# Huge -20db dip at 40Hz, Audyssey can compensate?



## mc_lover (Aug 25, 2012)

A few days back I REW(ed) by SVS Pb-13ultra. Only Subwoofer was measured.
The subwoofer response shocked me. I didn't realize that there has been a big dip like this in my HT
My question is that Audyssey is capable of fixing this dip? 
or if the response curve steeper than -3dB (as pointed somewhere in the forum), 
Audyssey will not XT32-compensate 



Another question.
So far, I have used REW to measure only one speaker at a time without a connection to AVR
Laptop --> Preamp-- > Power amp--> Speaker

If I want to measure all 7.1 speaker AVR......
Laptop --> Preamp --> what AVR input to connect ?
Thank you


----------



## sdurani (Oct 28, 2010)

Audyssey can't fix a 20dB dip. Likely no equalizer can without blowing the subwoofer amp. 

Do you have a room dimension that is around 4 to 4.5m?


----------



## mc_lover (Aug 25, 2012)

it's 3.5 by 5.5 meter
wow. Audyssey cannot fix this dip..this much... I got it.
I have to do a new placement.. keep changing until it's less dip?
or my room size cannot accommodate the sub?


----------



## sdurani (Oct 28, 2010)

Yup, keep moving the sub around until the frequency response improves. Try the midpoint of your front or back wall, or right behind your seating if possible (when all else fails try nearfield bass).

Records for locating described items
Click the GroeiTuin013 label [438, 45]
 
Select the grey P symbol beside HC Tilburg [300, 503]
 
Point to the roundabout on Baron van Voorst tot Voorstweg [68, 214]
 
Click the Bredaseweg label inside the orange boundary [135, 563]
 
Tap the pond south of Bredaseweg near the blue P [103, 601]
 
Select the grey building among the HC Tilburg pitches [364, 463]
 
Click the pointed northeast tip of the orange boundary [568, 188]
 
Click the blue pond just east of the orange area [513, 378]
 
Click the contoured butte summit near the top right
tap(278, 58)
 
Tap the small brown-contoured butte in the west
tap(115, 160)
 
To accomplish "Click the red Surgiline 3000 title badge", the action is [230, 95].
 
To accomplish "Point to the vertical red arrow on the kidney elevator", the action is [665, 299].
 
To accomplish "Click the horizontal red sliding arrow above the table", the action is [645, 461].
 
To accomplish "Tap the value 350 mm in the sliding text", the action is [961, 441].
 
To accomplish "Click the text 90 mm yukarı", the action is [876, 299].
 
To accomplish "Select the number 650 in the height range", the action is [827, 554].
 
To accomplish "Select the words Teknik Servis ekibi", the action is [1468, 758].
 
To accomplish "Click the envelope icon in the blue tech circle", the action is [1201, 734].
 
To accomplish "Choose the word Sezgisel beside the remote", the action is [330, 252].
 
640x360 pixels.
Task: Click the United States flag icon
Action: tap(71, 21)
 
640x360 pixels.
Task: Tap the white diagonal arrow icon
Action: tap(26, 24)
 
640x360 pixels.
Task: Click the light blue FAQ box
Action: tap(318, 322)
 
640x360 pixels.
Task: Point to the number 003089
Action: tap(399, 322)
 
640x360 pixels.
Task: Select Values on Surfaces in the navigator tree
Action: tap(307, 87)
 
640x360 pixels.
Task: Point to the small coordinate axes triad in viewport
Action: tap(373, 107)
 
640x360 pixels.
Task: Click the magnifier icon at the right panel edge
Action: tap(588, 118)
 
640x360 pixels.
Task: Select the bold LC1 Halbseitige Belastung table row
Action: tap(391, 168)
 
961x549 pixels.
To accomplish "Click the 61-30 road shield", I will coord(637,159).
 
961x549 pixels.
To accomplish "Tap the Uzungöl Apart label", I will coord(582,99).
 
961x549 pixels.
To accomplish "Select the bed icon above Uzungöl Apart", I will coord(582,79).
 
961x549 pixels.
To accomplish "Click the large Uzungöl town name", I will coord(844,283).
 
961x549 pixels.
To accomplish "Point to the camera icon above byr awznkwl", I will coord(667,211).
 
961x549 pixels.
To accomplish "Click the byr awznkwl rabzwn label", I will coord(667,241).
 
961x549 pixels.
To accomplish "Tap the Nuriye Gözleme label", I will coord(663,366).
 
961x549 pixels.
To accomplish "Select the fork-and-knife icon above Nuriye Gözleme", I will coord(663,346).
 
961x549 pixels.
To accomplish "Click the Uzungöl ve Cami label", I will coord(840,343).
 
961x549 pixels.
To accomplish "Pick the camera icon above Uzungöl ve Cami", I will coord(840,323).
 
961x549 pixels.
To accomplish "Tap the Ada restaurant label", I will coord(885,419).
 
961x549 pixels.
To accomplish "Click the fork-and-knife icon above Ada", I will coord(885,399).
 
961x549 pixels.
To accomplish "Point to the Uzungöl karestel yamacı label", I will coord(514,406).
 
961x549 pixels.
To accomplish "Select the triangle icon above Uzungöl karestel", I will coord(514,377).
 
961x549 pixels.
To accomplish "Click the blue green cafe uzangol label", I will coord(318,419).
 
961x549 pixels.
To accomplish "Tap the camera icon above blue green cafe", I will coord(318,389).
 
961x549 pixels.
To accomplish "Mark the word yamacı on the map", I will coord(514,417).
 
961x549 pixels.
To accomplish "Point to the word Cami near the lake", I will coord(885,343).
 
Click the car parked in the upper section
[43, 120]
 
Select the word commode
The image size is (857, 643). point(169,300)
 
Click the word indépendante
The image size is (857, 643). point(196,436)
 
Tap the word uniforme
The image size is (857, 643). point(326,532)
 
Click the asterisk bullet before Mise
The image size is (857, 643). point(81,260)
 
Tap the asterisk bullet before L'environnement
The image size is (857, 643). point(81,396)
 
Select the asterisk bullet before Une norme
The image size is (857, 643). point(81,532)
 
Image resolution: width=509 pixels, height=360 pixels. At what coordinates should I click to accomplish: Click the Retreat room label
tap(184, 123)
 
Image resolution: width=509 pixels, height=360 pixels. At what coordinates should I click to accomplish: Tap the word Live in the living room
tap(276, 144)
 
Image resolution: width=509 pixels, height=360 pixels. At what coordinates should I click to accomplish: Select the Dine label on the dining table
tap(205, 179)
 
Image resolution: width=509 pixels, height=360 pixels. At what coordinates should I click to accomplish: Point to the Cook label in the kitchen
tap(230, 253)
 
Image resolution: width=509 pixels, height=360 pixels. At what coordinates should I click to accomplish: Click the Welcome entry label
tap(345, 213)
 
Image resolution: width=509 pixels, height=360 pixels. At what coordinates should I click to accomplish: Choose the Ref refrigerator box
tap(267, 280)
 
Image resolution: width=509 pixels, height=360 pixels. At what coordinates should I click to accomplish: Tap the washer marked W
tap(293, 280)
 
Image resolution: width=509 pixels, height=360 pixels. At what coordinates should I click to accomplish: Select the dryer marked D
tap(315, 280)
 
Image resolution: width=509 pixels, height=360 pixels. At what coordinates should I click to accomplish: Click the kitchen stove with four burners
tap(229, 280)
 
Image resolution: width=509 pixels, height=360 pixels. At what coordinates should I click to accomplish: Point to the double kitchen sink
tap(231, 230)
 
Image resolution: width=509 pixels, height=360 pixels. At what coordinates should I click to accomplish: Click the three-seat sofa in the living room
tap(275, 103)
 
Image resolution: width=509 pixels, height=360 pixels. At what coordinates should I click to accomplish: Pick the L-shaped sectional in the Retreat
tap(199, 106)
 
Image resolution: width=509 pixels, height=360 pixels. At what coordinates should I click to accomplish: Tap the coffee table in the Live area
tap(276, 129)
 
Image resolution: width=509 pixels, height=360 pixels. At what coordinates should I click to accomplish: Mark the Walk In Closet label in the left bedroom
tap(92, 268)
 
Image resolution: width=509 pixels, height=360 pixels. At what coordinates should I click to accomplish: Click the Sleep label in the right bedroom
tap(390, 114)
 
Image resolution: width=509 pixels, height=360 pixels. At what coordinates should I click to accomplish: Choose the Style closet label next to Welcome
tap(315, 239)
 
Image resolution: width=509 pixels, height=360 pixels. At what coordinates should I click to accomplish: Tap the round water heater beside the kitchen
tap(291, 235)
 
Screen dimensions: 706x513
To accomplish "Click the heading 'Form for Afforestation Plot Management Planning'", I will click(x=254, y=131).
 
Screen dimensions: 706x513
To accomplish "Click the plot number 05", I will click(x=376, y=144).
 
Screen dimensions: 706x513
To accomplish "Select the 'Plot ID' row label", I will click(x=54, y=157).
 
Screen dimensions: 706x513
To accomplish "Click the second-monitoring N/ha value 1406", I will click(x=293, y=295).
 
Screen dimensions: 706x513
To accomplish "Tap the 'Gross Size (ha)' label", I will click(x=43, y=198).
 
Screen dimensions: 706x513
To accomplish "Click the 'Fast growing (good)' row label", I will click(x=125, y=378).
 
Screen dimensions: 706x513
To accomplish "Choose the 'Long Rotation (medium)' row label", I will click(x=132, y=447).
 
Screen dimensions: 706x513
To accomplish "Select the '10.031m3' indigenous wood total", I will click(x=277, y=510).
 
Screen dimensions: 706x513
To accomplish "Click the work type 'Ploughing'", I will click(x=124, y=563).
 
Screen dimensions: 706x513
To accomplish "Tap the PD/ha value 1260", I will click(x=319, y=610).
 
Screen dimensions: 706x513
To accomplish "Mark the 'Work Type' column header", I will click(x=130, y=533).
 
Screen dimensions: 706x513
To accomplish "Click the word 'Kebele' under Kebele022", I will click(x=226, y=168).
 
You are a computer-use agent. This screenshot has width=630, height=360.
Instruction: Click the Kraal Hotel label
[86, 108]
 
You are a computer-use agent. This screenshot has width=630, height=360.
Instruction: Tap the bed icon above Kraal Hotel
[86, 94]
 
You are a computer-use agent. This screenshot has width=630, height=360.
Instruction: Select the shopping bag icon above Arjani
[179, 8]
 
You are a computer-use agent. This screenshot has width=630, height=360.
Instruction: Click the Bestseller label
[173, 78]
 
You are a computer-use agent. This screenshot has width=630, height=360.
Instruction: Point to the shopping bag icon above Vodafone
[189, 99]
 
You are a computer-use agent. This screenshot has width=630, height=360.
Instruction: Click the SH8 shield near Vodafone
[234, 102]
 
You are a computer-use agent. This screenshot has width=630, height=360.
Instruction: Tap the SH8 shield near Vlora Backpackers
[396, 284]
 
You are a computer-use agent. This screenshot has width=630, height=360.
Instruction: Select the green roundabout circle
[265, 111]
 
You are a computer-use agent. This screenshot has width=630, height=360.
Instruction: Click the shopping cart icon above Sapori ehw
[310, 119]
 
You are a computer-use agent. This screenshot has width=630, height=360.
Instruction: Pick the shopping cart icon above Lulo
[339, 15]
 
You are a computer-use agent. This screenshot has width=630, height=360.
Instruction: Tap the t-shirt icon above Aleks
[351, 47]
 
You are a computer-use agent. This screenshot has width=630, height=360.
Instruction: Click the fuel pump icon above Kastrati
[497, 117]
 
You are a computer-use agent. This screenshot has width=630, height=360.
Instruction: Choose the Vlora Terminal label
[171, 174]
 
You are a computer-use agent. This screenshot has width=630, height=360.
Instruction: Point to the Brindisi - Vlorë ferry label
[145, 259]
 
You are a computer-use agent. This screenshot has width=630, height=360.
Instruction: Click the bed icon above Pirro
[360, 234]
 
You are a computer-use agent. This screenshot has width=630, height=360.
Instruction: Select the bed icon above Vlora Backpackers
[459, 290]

# STATED EXERCISE:
Can you output the stretch of the forum thread that begins at the words "The subwoofer response" and stops after "to connect ?", copied with no changes? Rely on nothing but the forum thread for what comes next.

# REPLY:
The subwoofer response shocked me. I didn't realize that there has been a big dip like this in my HT
My question is that Audyssey is capable of fixing this dip? 
or if the response curve steeper than -3dB (as pointed somewhere in the forum), 
Audyssey will not XT32-compensate 



Another question.
So far, I have used REW to measure only one speaker at a time without a connection to AVR
Laptop --> Preamp-- > Power amp--> Speaker

If I want to measure all 7.1 speaker AVR......
Laptop --> Preamp --> what AVR input to connect ?